▸ TEXTE FOURNI:
☆ ☆ ☆ ☆ ☆ ☆ ☆
Dossier spécial orientation professionnelle

Sciences humaines et sociales

L'archéologie, un métier pour « passionnés » curieux de tout

L'archéologue doit faire preuve d'une grande capacité d'observation et d'imagination pour faire parler les découvertes. Photo bigstock/wollertz

23/03/2016

« Il y a plus de chances pour un archéologue de trouver du travail au Liban qu'en France. » Cette affirmation encourageante sur ce métier presque oublié au pays du Cèdre vient d'une spécialiste de la matière : Janine Abdel Massih, professeur d'archéologie classique à l'Université libanaise.

L'archéologue est un spécialiste de l'étude des vestiges du passé. C'est un chercheur qui étudie les traces laissées par l'homme depuis la préhistoire jusqu'à l'époque contemporaine. Ses découvertes permettront de mieux comprendre les modes de vie des sociétés du passé.
Pour faire ce métier, il faut essentiellement « être passionné » par l'archéologie, explique Janine Abdel Massih. Il faut en outre avoir la curiosité de tout : de l'histoire, de l'humanité, de la culture... Pour ce faire, le candidat à cette profession doit avoir l'envie d'apprendre, de découvrir.
Il doit faire preuve également d'une grande capacité d'observation et d'imagination pour faire parler les découvertes. Autres qualités requises : la rigueur, la patience et le sens de la communication.
Ce métier requiert des connaissances à la fois théoriques, en histoire de l'art, et pratiques, lors de la supervision d'un chantier de fouilles archéologiques ou de recherches en laboratoire.
En outre, les recherches accomplies par l'archéologue touchent à tous les domaines de la vie, de l'architecture, de l'urbanisme, jusqu'aux modes de vie, la nourriture, l'agriculture, etc.
☆ ☆ ☆ ☆ ☆ ☆ ☆
▸ EXTRAIT DE DONNÉES:
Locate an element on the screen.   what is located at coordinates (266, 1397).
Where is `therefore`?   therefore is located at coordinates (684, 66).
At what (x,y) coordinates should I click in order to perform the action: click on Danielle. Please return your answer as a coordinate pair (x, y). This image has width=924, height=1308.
☆ ☆ ☆ ☆ ☆ ☆ ☆
▸ VOS TÂCHES:
1. Quel poste occupe Janine Abdel Massih d'après le texte sur l'archéologie ?
2. Pour chaque affirmation ci-dessous, dites si elle concorde avec le texte sur l'archéologie en répondant oui ou non, puis citez les mots du texte qui tranchent.
(a) L'archéologue étudie les traces laissées par l'homme de la préhistoire à l'époque contemporaine.
(b) Le métier d'archéologue ne requiert que des connaissances théoriques.
(c) La patience compte parmi les qualités requises pour ce métier.

▸ SOLUTIONS PAR TÂCHE:
1. Elle est professeur d'archéologie classique à l'Université libanaise.

2.
(a) Oui : « C'est un chercheur qui étudie les traces laissées par l'homme depuis la préhistoire jusqu'à l'époque contemporaine. »
(b) Non : « Ce métier requiert des connaissances à la fois théoriques, en histoire de l'art, et pratiques »
(c) Oui : « Autres qualités requises : la rigueur, la patience et le sens de la communication. »